La capacité à investir et à innover reste donc déterminante et pour cela il faut avoir les reins solides. "Notre marché a toujours des niches à exploiter mais il faut être agile pour cela. Autre solution : s'associer pour sécuriser la situation le temps que l'orage passe", commente un observateur. D'autant que, avec la SPO, les plateformes sont de plus en plus nombreuses à faire tomber la barrière entre côté achat (DSP) et côté vente (SSP). On peut penser à LiquidM racheté par Smart (Equativ) en 2019 et à Beeswax acheté en décembre 2020 par Freewheel, SSP appartenant au géant Comcast. "Je ne serais pas étonné de voir un The Trade Desk acheter une SSP un jour, il pourra y avoir aussi de la consolidation entre SSP et DSP. Quoi qu'il en soit, la menace vient quant à elle de la position dominante de Google et de la croissance explosive d'Amazon", conclut Arnaud Créput. Rappelons que Yahoo a très récemment annoncé la fin de sa SSP et que des bruits courent sur la possibilité que la SSP Xandr cesse d'exister en tant qu'entité à part entière au sein de Microsoft.

Pas de conséquences en cascade

Au-delà des 175 millions de dollars que MediaMath n'a pas fini de rembourser à Goldman Sachs, l'entreprise doit à des centaines de créanciers non garantis (et par conséquent non prioritaires au remboursement de leurs créances) des centaines de millions de dollars, dont 73 millions de dollars à 30 plateformes leaders du secteur parmi lesquelles certaines très actives en France que l'on cite par ordre de grandeur de créance : Magnite, Pubmatic, Xandr, Adswizz, Equativ, Triplelift, Azerion, Liveramp, Index Exchange, Google, etc.

Cette dette, qui inclut les commissions des plateformes et les recettes générées pour les éditeurs, et dont on peut s'attendre qu'elle ne soit pas acquittée, n'est pas considérée comme une source forte d'inquiétude ni pour les plateformes, ni pour les éditeurs.
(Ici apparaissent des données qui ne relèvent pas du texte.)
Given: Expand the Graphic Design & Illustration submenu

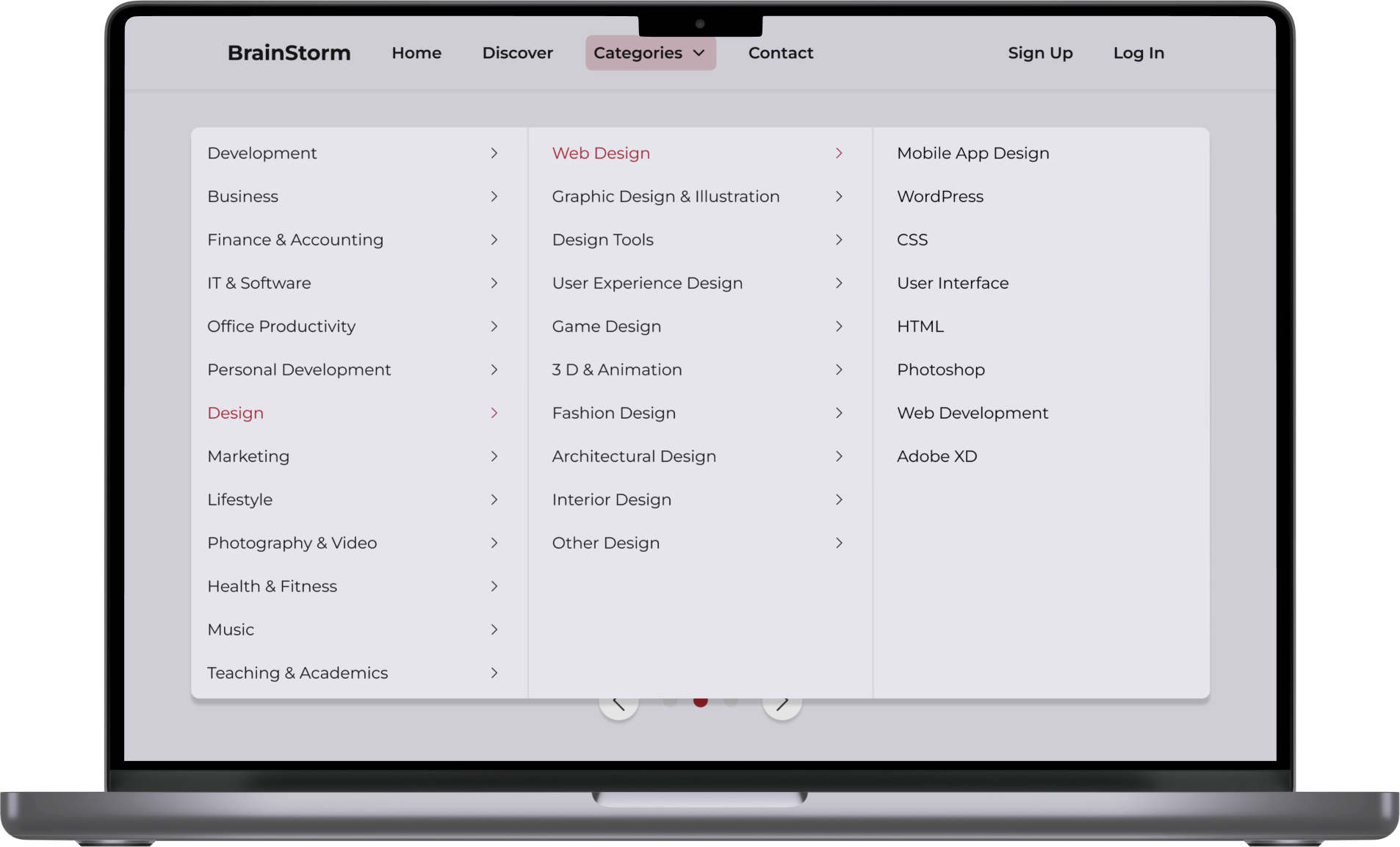Looking at the screenshot, I should [838, 196].
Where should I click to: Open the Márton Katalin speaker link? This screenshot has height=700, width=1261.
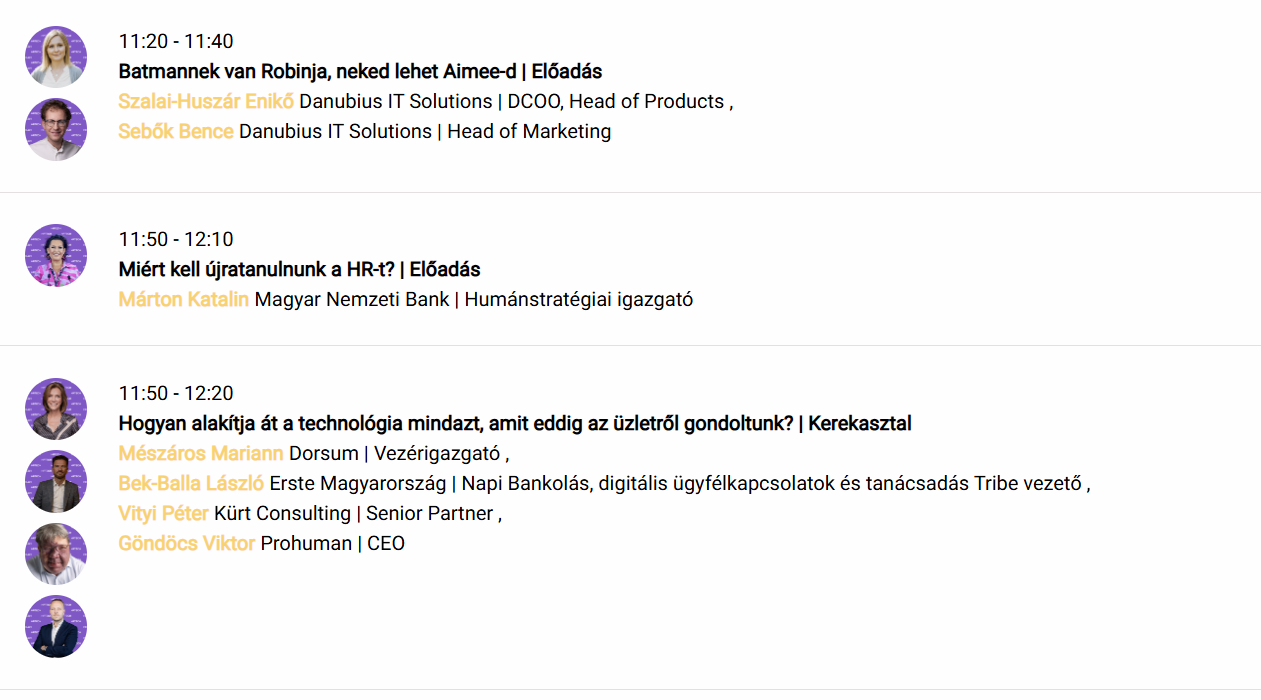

Les répercussions du défaut de paiement concerneront surtout les éditeurs américains (Amérique Latine y compris). Mais ces dernières resteront cantonnées puisque là aussi MediaMath avait déjà énormément perdu de sa superbe. "Nous sommes suffisamment solides et gros pour gérer cette situation, d'autant que l'exposition est très limitée. Il y a trois ou quatre ans, cela nous aurait fait beaucoup plus mal parce que MediaMath a perdu des parts de marché très significatives ces dernières années", commente Arnaud Créput. "Il peut y avoir un ou deux éditeurs qui souffriront du fait d'une surreprésentation de MediaMath dans leur portefeuille, mais ce qui est sûr : aucun impact systémique n'est à craindre sur le marché", commente notre expert anonyme.

DSP des premières heures du programmatique, MediaMath n'était plus vraiment présente en France depuis 2022, son activité étant quasiment anecdotique. Sa dernière parution dans le top 15 bidders du Baromètre du programmatique de l'Alliance Digitale date de 2021, quand elle se plaçait en 12e position avec 0,5% des investissements.